Pre-commencement communications pursuant to Rule 13e-4(c) under the Exchange Act

Item 5.02 Departure of Directors or Certain Officers; Election of Directors; Appointment of Certain Officers; Compensatory Arrangements of Certain Officers.

On February 1, 2016, the Compensation Committee of the Board of Directors and the Board of Directors of Alliance Data Systems Corporation (the "Company") approved long-term equity incentive compensation awards for the Company's executives and senior leaders, and such awards were granted on February 16, 2016. The long-term equity incentive compensation awards consist of 80% performance-based restricted stock units and 20% time-based restricted stock units and were made pursuant to the Company's 2015 Omnibus Incentive Plan. Consistent with past practice and subject to the discretion of the Compensation Committee of the Board of Directors of the Company, the performance restriction on the performance-based restricted stock unit awards will lapse provided that the Company's 2016 income before income taxes determined in accordance with GAAP ("EBT") meets or exceeds $994 million to achieve 50% of the target award; $1,104 million to achieve 100% of the target award; and $1,214 million to achieve 150% of the target award, with a fixed scale between $994 million and $1,214 million. Upon achievement of the performance target, the performance restriction will lapse with respect to 33% of the award on February 16, 2017, with respect to an additional 33% of the award on February 16, 2018 and with respect to the final 34% of the award on February 19, 2019 (each such date a "Vesting Date") provided that the participant is employed by the Company on each such Vesting Date. The same percentages and Vesting Dates apply to the time-based restricted stock unit awards.
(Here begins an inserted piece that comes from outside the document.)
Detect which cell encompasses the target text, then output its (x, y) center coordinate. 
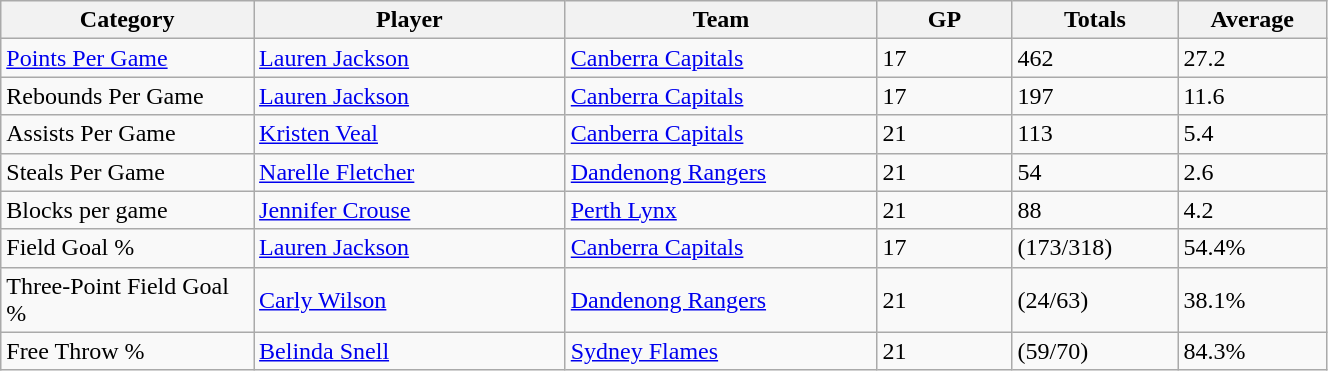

The total target number of time-based restricted stock units ("TBRSU") and performance-based restricted stock units ("PBRSU"), which may be adjusted up or down based on the Company's performance as described, granted to the Company's chief executive officer, chief financial officer and named executive officers are as follows:

Edward J. Heffernan, President and Chief Executive Officer: 20,104 (PBRSU); 5,026 (TBRSU)
Charles L. Horn, EVP and Chief Financial Officer: 5,736 (PBRSU); 1,434 (TBRSU)
Bryan J. Kennedy, EVP and President, Epsilon: 7,080 (PBRSU); 1,769 (TBRSU)
Melisa A. Miller, EVP and President, Card Services: 7,096 (PBRSU); 1,774 (TBRSU)
Bryan A. Pearson, EVP and President, LoyaltyOne: 7,323 (PBRSU); 1,830 (TBRSU)

 
Item 9.01 Financial Statements and Exhibits.

(d) Exhibits

Exhibit No.
 
Document Description
     
10.1
 
Form of Time-Based Restricted Stock Unit Award Agreement under the Alliance Data Systems Corporation 2015 Omnibus Incentive Plan.
     
10.2
 
Form of Performance-Based Restricted Stock Unit Award Agreement under the Alliance Data Systems Corporation 2015 Omnibus Incentive Plan (2016 grant).
     


SIGNATURES
 
 
Pursuant to the requirements of the Securities Exchange Act of 1934, as amended, the Registrant has duly caused this report to be signed on its behalf by the undersigned hereunto duly authorized.


 
Alliance Data Systems Corporation
       
Date: February 17, 2016
By:
 
/s/ Charles L. Horn
     
Charles L. Horn
     
Executive Vice President and
     
Chief Financial Officer


EXHIBIT INDEX


Exhibit No.
 
Document Description
     
10.1
 
Form of Time-Based Restricted Stock Unit Award Agreement under the Alliance Data Systems Corporation 2015 Omnibus Incentive Plan.
     
10.2
 
Form of Performance-Based Restricted Stock Unit Award Agreement under the Alliance Data Systems Corporation 2015 Omnibus Incentive Plan (2016 grant).